McNuff, the founder of a one-man biology supply company called Sciento, gave the original Z151 a new home, one full of algae to eat. Z151 became one of the first tardigrade specimens—also known as “water bears” or “moss piglets”—to thrive in a laboratory environment, and her descendants have survived every gauntlet scientists have thrown at them, from extreme cold to extreme heat. Their cousins have even survived the vacuum of space for ten days before being brought back to Earth.

In November a paper in the Proceedings of the National Academy of Sciences (PNAS) announced that McNuff’s Z151 tardigrade strain, representing the species Hypsibius dujardini, has become the first tardigrade to have its genome sequenced. The University of North Carolina team behind the PNAS paper concluded that seventeen percent of the H. dujardini genome came from non-tardigrade sources, including hundreds of species of bacteria, which challenges the longstanding notion that animals only exchange genes within their own species.
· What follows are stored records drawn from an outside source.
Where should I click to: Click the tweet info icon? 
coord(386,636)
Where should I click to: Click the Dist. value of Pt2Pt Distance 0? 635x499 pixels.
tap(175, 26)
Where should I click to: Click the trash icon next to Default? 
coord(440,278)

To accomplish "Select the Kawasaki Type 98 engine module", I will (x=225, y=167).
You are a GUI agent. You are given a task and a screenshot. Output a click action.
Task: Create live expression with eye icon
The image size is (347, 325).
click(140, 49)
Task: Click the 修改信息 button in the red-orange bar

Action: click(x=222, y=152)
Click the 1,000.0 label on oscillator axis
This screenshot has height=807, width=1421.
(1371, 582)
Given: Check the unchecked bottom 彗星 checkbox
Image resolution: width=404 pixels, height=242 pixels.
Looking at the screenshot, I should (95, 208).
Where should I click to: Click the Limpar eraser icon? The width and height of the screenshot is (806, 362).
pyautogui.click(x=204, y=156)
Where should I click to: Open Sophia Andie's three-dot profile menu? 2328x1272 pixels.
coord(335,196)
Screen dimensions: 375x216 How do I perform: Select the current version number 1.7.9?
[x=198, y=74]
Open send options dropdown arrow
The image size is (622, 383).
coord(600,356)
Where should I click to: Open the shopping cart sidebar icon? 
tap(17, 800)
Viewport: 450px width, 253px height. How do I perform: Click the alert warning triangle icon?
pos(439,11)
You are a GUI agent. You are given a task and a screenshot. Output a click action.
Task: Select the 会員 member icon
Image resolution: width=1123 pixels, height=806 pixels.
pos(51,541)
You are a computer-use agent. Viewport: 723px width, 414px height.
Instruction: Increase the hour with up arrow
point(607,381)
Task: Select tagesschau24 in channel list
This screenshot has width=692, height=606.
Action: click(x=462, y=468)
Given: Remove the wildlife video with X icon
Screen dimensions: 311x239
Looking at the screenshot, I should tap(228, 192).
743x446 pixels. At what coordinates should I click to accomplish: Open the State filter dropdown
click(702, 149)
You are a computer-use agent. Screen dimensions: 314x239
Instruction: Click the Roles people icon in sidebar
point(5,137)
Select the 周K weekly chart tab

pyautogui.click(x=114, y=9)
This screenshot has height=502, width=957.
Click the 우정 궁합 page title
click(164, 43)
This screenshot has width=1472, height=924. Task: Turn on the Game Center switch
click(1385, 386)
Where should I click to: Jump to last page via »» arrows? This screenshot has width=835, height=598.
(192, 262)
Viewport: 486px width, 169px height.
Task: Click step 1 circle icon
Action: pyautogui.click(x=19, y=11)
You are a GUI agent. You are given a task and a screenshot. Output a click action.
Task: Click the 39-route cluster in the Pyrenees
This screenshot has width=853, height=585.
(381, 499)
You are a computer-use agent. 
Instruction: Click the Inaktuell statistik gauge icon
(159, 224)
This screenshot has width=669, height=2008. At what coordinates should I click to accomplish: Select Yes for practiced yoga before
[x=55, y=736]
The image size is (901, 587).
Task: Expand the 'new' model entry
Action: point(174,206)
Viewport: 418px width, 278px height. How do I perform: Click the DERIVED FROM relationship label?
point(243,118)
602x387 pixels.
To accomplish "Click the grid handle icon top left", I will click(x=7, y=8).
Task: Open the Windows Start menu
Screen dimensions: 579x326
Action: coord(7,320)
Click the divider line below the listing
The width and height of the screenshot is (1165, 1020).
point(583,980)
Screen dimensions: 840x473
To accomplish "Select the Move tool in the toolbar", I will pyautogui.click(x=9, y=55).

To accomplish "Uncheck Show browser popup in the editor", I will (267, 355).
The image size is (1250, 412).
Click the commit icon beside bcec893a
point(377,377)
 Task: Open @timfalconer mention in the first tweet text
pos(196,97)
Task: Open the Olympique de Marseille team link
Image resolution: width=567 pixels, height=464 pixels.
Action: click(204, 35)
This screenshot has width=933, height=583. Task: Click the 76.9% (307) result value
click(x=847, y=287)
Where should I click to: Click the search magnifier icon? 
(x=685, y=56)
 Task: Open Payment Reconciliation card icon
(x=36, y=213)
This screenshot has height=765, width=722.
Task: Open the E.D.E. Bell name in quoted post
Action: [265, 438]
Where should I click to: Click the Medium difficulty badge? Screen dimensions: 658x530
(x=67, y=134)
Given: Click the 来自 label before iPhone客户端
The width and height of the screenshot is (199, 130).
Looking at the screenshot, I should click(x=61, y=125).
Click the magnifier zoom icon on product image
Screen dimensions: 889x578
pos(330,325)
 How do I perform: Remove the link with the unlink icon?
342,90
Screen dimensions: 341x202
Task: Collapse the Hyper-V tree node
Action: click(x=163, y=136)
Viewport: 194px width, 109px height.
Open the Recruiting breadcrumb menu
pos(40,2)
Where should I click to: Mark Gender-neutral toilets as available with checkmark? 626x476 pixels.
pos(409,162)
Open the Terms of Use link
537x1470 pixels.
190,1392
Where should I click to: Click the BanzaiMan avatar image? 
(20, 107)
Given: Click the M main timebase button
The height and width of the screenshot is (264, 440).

But then, just nine days later, a competing team from the University of Edinburgh, posted a preliminary paper on the preprint server BioRXiv discounting the find. They had also sequenced Z151 tardigrades and found a few bacterial genes but nowhere near the number UNC’s paper describes. The Edinburgh concluded that many of the UNC team’s bacterial genes came from contamination.

A cells keeps DNA wrapped up tight in its nucleus, so isolating the DNA for sequencing requires adding chemicals that break down the cell, sparing only short fragments of DNA. Those chemicals also break down the cells of any bacteria that happen to be around, and a lot of times, DNA pieces from the bacteria get mixed in with the animal’s DNA.

When the UNC team first saw the bacterial genes, that was what they thought had happened. “Every genome project ends up sequencing more organisms than they really mean to because as you’re sequencing an animal, you also catch the microbes that are on the surface and the microbes that are in the gut,” said the lab’s senior investigator Bob Goldstein. “So when we saw all these foreign genes, our first instinct was to throw them all out.”

Instead, they inspected the data more closely. The UNC team’s bacterial genes appeared to be spread throughout the tardigrade genome. Furthermore, some of the genes looked slightly different from the bacterial versions, suggesting that those genes had evolved to work well in animal cells.

Thomas Boothby, the paper’s lead author and a post-doc at UNC, hypothesized that picking up bacterial genes may be a side effect of being indestructible. Tardigrades’ famous resilience stems from their ability to shrivel themselves into tiny, dried-out kernels. Each can remain dormant in this form—called a “tun”—long enough to evade extreme temperatures and outlast fatal radiation. When they dry out their cells, their DNA becomes breakable, Boothby argues.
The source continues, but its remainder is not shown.